Higer is in his first month of a one-year term leading the 104,000 lawyers in the Florida Bar.
The Bar regulates the lawyers licensed to practice in Florida and provides training and services for its members.
Higer was born and raised in Miami Beach and graduated from the University of Miami's School of Law in 1985. He specializes in commercial litigation and is a partner of the firm Berger Singerman, with offices in Miami, Fort Lauderdale, Boca Raton and Tallahassee.
“It’s a really daunting, humbling,” said Higer of being the new Bar president. “In any year, there are always way more things that we would like to do than we could ever accomplish.”
A few of the things Higer would like to tackle over the next 11 months include:
1) Technology: Higer wants to help better connect lawyers, clients, courts and the public through technology. The Bar hopes to make available more digital tools that can help lawyers be of use to people who are navigating the legal system without the help of a lawyer.
2) Inclusiveness: During his tenure, Higer hopes to implement the recommendations from a study of gender equality in the legal profession conducted by the Bar in 2016, with the broader intention of ensuring that the legal community and courts are reflective of Florida in terms of gender, ethnicity, and race.

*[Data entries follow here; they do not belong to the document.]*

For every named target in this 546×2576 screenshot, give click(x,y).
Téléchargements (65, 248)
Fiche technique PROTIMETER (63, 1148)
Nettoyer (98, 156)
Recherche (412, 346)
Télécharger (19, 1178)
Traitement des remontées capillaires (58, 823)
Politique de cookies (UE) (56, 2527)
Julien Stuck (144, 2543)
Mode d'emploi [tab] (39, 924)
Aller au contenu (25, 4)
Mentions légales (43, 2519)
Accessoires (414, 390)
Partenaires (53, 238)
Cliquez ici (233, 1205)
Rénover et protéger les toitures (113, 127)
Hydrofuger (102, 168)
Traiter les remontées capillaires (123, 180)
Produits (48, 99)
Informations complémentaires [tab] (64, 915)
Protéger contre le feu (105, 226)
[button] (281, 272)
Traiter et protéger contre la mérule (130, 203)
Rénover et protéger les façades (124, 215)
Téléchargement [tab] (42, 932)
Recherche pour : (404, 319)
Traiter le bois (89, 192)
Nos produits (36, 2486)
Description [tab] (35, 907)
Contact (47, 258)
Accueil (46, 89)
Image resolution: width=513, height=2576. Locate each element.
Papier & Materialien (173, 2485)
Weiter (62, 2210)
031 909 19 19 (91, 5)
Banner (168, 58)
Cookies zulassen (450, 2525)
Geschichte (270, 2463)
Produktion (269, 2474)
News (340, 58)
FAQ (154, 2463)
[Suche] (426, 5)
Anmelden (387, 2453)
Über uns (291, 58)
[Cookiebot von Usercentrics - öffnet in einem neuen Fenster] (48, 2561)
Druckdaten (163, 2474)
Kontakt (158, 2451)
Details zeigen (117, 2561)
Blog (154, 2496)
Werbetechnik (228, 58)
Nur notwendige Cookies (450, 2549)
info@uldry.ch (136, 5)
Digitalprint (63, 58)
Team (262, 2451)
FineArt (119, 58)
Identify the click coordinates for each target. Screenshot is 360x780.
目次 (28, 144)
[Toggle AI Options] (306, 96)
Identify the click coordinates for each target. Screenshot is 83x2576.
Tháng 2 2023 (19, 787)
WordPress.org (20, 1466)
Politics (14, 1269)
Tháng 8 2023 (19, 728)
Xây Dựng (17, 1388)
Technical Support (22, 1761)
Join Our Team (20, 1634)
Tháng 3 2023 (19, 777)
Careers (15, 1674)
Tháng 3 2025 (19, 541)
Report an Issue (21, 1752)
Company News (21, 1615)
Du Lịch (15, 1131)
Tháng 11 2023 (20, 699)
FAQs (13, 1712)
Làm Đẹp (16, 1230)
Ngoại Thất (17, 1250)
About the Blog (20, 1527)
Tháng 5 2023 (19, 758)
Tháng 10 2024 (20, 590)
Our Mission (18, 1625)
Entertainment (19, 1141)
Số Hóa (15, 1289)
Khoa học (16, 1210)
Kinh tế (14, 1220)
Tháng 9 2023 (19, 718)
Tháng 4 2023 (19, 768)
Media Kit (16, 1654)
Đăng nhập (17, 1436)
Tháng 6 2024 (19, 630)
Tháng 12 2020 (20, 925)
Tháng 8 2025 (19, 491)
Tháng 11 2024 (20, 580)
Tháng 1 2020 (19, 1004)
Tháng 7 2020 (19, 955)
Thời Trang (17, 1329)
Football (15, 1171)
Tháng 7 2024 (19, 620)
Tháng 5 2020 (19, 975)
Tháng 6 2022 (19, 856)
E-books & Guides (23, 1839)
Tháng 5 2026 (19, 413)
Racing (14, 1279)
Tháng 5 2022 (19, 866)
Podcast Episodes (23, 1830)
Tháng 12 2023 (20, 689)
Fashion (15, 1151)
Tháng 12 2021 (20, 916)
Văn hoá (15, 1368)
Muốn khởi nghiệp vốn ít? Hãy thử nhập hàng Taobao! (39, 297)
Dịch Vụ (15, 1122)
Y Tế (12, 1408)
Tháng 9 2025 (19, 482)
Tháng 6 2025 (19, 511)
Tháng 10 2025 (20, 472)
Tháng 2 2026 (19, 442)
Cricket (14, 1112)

In his eyes, the push for inclusiveness also extends to a person’s ability to access justice. The Florida Bar has already been working with the Florida Supreme Court Chief Justice on closing the gap between individuals and their ability to get useful, affordable legal representation. Higer suggests that changes in technology can help deliver legal services where there is the greatest need.
“I think it starts, in part, with a change of mindset,” said Higer. “Just because it’s a legal issue, doesn’t mean it’s a lawyer-only problem, any more than the food crisis or world hunger is Publix’s problem. We’re all in this together and we all have to address these issues together.”
3) The Constitution Revision Commission: This commission meets every 20 years to suggest changes to the state’s constitution. These proposed amendments could touch on any number of things – from the environment to education. Higer sees the Florida Bar's role as raising awareness amongst members of the legal profession and the larger community about the process and acting as support in educating members of the commission on issues they are considering for potential constitutional amendments.